Recordaba en una entrevista: «Mi padre era una gran figura… Él fue quien me obligó a que dejase el ciclismo para acogerme exclusivamente a la esgrima. Por él abandoné la pistola. Y eso que yo me había distinguido rompiendo a pistola y revólver con ambas manos, sin platos de mando ni fallar una sola vez. En esa ocasión gané cuatro medallas de plata en el tiro de Gastinne Renette».
Escribía David Aizcorbe, un destacado espadista que presidió la Asociación Nacional de Reportes: «Fonst revoluciona los cánones espadísticos imperantes. Hasta entonces, se afirma, la espada se practicaba casi como el florete, y los tiradores clásicos, en su mayoría, iban a la parada. El cubano se apropió de la lección de los grandes maestros en cuanto a que la esgrima es el arte de tocar sin ser tocado y sorprendía en sus ataques a los rivales al meter su punta por donde quiera que encontrara un espacio, por estrecho que fuera. Esa técnica le dio renombre mundial».

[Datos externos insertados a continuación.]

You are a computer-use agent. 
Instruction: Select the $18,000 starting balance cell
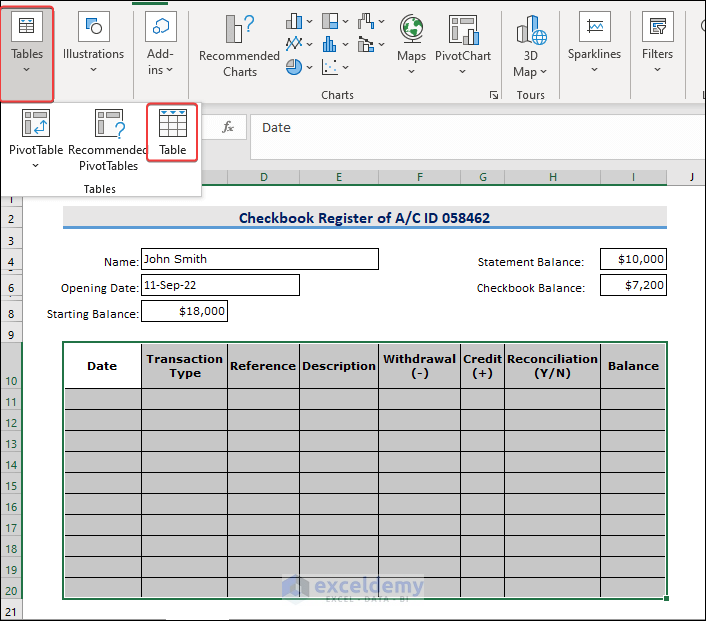coord(184,312)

Ocurrió otro incidente memorable en la vida de Fonst. Fue seleccionado para participar en un campeonato mundial que tendría lugar en París, y no pocos esgrimistas hicieron a la prensa declaraciones en su contra.
Era lógico que las hicieran, porque habían quedado fuera de la selección. Aunque comprendía el motivo de las críticas dio a conocer en los periódicos la carta que dirigió a otro esgrimista, Desiderio Ferreira. En esta le pedía que visitase a los resentidos, unos 15, y les dijera que en cuanto regresara a La Habana se batiría con cada uno de ellos. «Dejo en tus manos mi nombre y mi honor y me voy tranquilo para regresar cuanto antes», decía en su carta a Ferreira, quien, por cierto, terminaría baleado, años después, en el portal de su casa, en el apacible reparto de San Miguel, cuando le cobraron la cuenta por su pasado machadista.

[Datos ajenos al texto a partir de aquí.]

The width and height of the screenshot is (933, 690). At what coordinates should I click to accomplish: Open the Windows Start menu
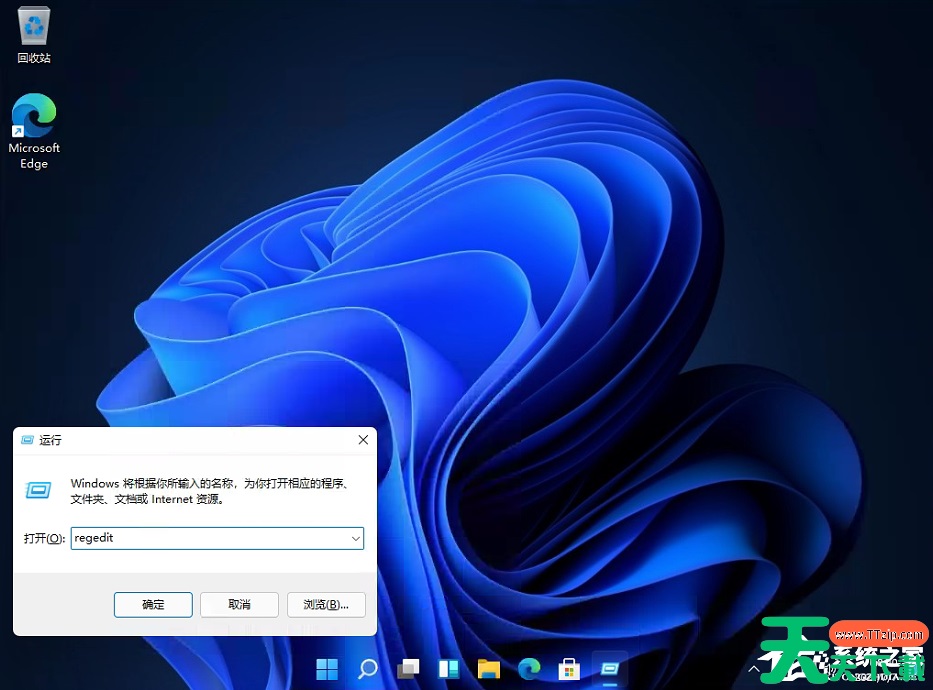pyautogui.click(x=326, y=668)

Obtuvo en París el Campeonato Mundial de Esgrima y regresó a cumplir lo prometido. También esta vez los adversarios se rajaron, pese a los esfuerzos de Ferreira para que se batieran. Todos formularon excusas.
«Fatalidad —diría Fonst—. No había forma humana de que alguien aceptara mi reto. Yo retaba a todos los que me insultaban o rozaban mi dignidad y nadie, salvo el maestro Rivas, se atrevió jamás a corresponderme».
Sucedió de esta manera: Una tarde discurrían plácidamente sobre asuntos de armas Ramón Fonst y el maestro José María Rivas, otro grande de la espada. Conversaban sobre la técnica esgrimística del italiano Athos de San Malato, autor de uno de los códigos que regían los lances de honor; algo dijo Rivas que disgustó a su interlocutor y ahí mismo quedó planteada la cuestión de honor. No quedaba otra salida que la de batirse.
El día en cuestión se situaron frente a frente los dos leones. El juez de campo, que era Pío Alonso, alto, magnífico, apuesto, con sus bigotes en batalla y una bondad inextinguible, dio por comenzado el encuentro y enseguida dejó escuchar la voz de alto e interpuso su bastón entre los contendientes. Pidió a Rivas que diera a su contrario las satisfacciones necesarias.
El maestro Rivas asintió sin reparos y ambos contendientes, que eran en verdad muy amigos y se admiraban mutuamente, se fundieron en un estrecho abrazo.